Bonus Challenge: Try a Vision Language Model (VLM)
Ollama’s model library includes many vision-capable models — these are Vision Language Models (VLMs) that can understand both text and images.
Challenge yourself to quickly get a VLM running and use it through Open WebUI:
- Pull a vision-capable model:
ollama pull gemma3:4b - In Open WebUI, select gemma3:4b from the model dropdown
- Attach an image file to your message and ask the model to describe it — you’re running multimodal AI locally on your Jetson!
📝 Gemma3 Vision Support
gemma3 supports vision input at 4B and above (4B, 12B, 27B). The 1B variant does not support image input.
Notice that Open WebUI only lets you upload static images one at a time. What if you wanted to continuously feed a live camera stream into a VLM — for real-time video understanding? There’s no built-in way to do that here.
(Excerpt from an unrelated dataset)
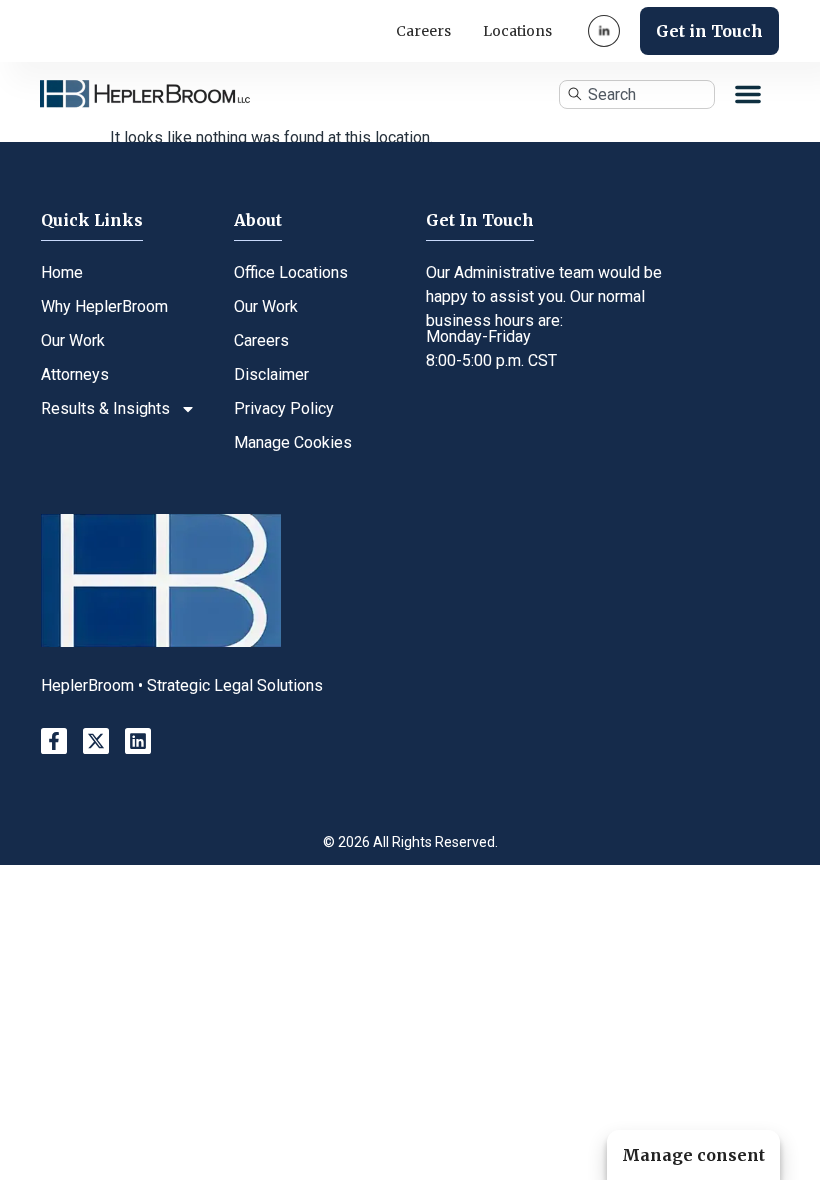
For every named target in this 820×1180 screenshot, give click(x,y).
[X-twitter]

That’s exactly what we’ll tackle in the next chapter!
Before Moving to Chapter 2
Stop Open WebUI (Optional)
In the next chapter, we don’t use Open WebUI, so you can stop the container:
docker stop open-webui
docker rm open-webui
Before starting the next chapter (which uses vLLM), stop Ollama to free up GPU memory:
sudo systemctl stop ollama
Verify it’s stopped:
nvidia-smi
You should see no Ollama processes using GPU memory.
💡 GPU Memory
For best GPU utilization, stop Ollama before starting vLLM in the next lab. Running both simultaneously splits VRAM between them.